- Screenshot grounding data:
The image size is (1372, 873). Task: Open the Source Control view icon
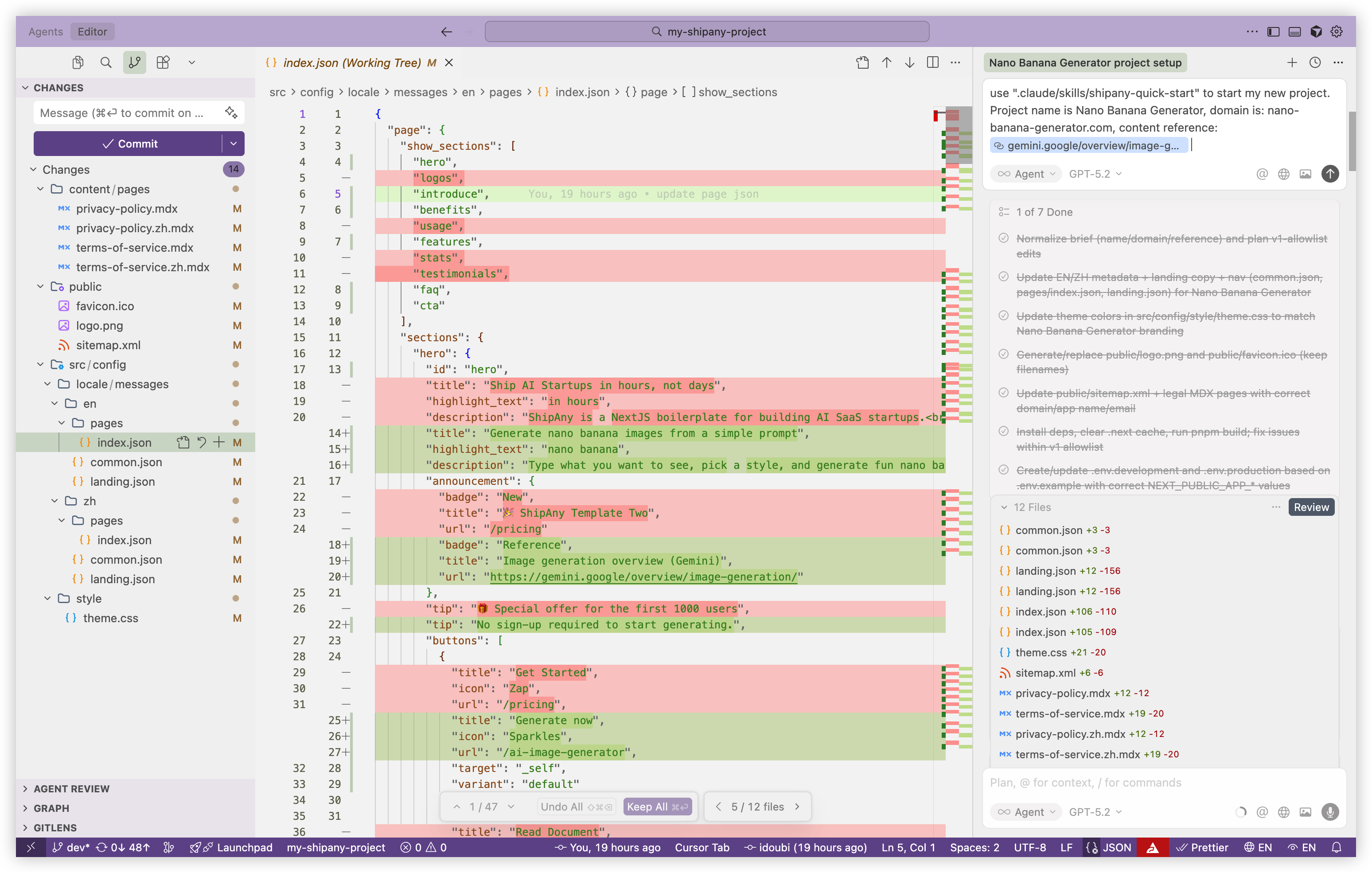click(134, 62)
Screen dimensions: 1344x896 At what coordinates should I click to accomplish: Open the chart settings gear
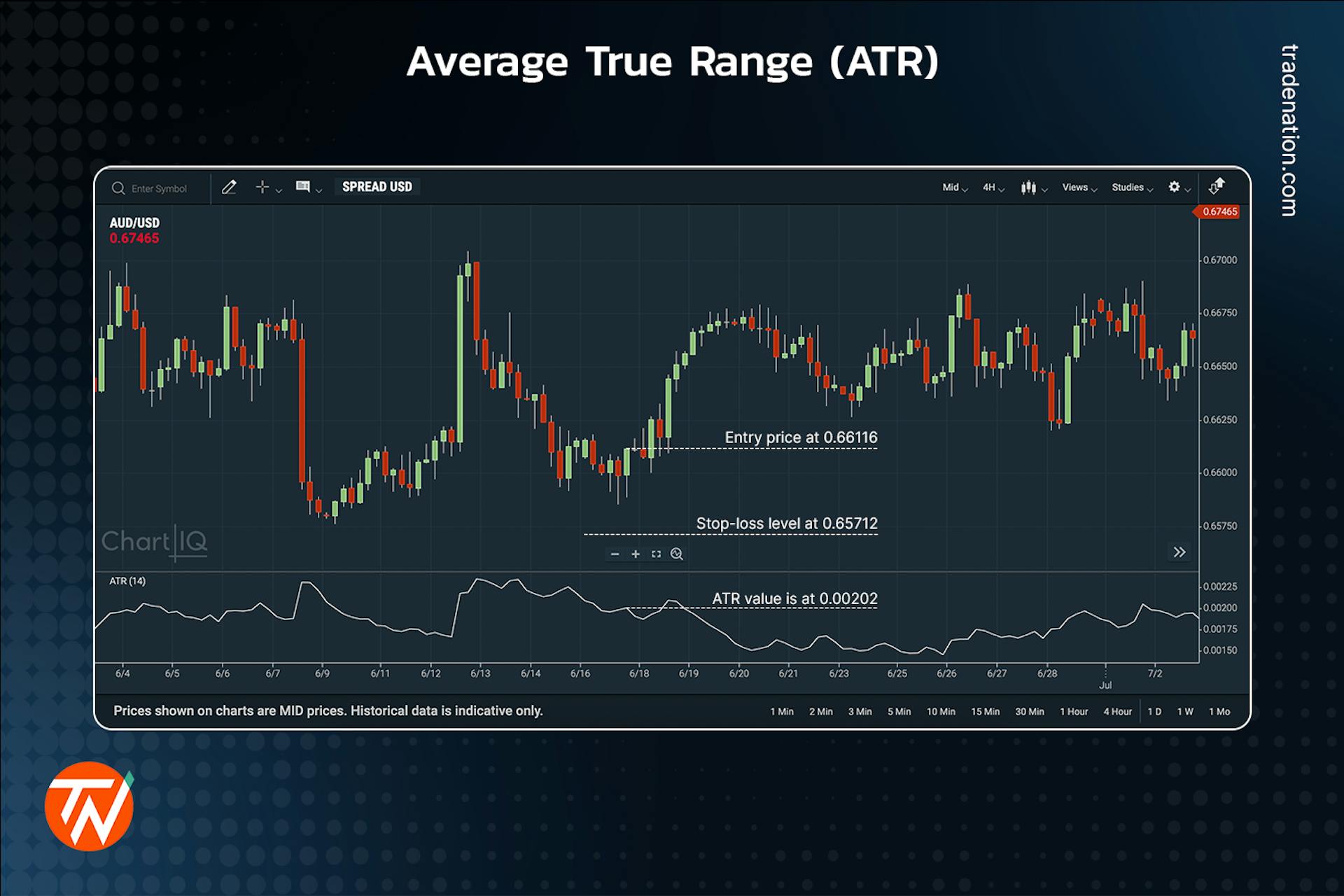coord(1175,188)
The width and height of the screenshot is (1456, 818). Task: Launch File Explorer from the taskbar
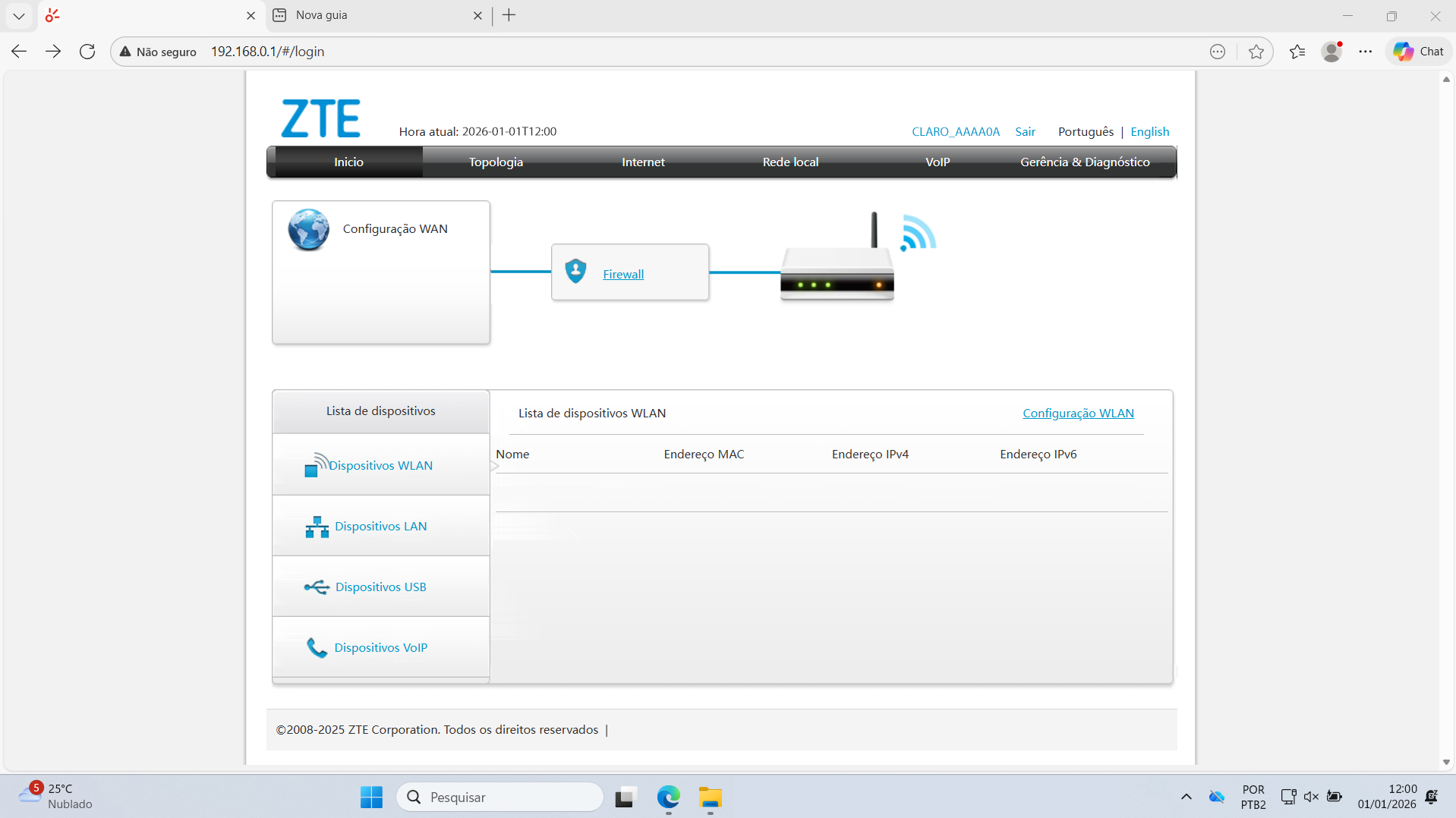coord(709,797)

- TASK REQUIREMENTS: Start with the line that holds "The width and" and retype each line through the last one in the data, exactly and without pictures.

- OUTPUT FOR THIS EXERCISE:
The width and height of the screenshot is (1456, 818). Task: Launch File Explorer from the taskbar
coord(709,797)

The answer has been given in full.